I have a quick question regarding multiprocessing in python.
I am conducting a rather large grid search over three parameters and the computation is taking ~14 hours to complete. I would like to shrink this run time down by using multiprocessing.
A very simplified example of my code is here:
import numpy as np
import pickle
import time
a_range = np.arange(14, 18, 0.2)
b_range = np.arange(1000, 5000, 200)
c_range = np.arange(12, 21, .5)
a_position = range(len(a_range))
b_position = range(len(b_range))
c_position = range(len(c_range))
data_grid = np.zeros([len(a_range), len(b_range), len(c_range)])
record_data = []
start_time = time.time()
for (a,apos) in zip(a_range, a_position):
for (b, bpos) in zip(b_range, b_position):
for (c, cpos) in zip(c_range, c_position):
example = a+b+c #The math in my model is much more complex and takes
#about 7-8 seconds to process
data_grid[apos, bpos, cpos] = example
record_data.append([a, b, c, example])
with open('Test_File', 'wb') as f:
pickle.dump(record_data, f)
np.save('example_values', data_grid)
print 'Code ran for ', round(time.time()-start_time,2), ' seconds'
Now, I have absolutely zero experience in multiprocessing so my first attempt at this was changing the for loops into a function and then calling the multiprocessing function like this:
def run_model(a, b, c, apos, bpos, cpos):
example=a+b+c
data_grid[apos, bpos, cpos]=example
record_data.append([a, b, c, example])
from multiprocessing import Pool
if __name__=='__main__':
pool=Pool(processes=4)
pool.map(run_model, [a_range, b_range, c_range, a_position, b_positon, c_positon])
pool.close()
pool.join()
This failed however at the pool.map call.

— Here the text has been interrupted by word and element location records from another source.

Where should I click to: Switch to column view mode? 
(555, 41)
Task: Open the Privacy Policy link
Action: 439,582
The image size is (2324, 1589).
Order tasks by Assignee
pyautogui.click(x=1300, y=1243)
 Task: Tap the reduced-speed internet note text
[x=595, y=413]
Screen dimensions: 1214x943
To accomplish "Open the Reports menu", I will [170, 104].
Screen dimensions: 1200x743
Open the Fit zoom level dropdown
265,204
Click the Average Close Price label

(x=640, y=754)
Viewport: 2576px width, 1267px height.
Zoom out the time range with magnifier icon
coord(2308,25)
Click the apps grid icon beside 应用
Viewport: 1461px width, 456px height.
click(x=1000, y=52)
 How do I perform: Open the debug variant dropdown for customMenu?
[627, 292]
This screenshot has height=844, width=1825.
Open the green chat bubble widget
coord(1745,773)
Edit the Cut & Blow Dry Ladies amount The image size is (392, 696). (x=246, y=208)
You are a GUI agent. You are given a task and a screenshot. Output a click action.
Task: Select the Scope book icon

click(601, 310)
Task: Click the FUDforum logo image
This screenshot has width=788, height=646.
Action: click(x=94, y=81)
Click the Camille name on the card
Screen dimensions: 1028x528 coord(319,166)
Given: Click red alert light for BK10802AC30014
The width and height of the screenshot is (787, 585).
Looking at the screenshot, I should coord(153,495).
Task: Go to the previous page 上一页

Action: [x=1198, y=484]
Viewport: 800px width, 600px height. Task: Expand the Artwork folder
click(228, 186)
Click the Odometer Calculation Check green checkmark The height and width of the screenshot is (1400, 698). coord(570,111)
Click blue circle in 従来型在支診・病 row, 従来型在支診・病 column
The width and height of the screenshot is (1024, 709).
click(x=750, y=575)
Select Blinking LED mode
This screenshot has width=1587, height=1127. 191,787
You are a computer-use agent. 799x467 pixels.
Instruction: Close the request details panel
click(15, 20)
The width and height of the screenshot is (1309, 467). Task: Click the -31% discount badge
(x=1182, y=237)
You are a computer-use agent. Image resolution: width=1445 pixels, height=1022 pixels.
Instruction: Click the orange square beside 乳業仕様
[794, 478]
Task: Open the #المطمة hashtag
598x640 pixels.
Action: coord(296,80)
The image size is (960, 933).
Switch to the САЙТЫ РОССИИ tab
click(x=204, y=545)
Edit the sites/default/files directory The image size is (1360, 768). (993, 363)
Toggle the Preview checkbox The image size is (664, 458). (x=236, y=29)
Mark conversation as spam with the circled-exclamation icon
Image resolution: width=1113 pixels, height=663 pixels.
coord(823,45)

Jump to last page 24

I understand this function only takes a single iterable argument but I don't know how to fix the problem. I am also skeptical that the data_grid variable is going to be filled correctly. The result I want from this function is two files saved, one as an array of values whose indexes correspond to a, b, and c values and the last a list of lists containing the a, b, c values and the resulting value (example in the code above)
Thanks for any help!
-Will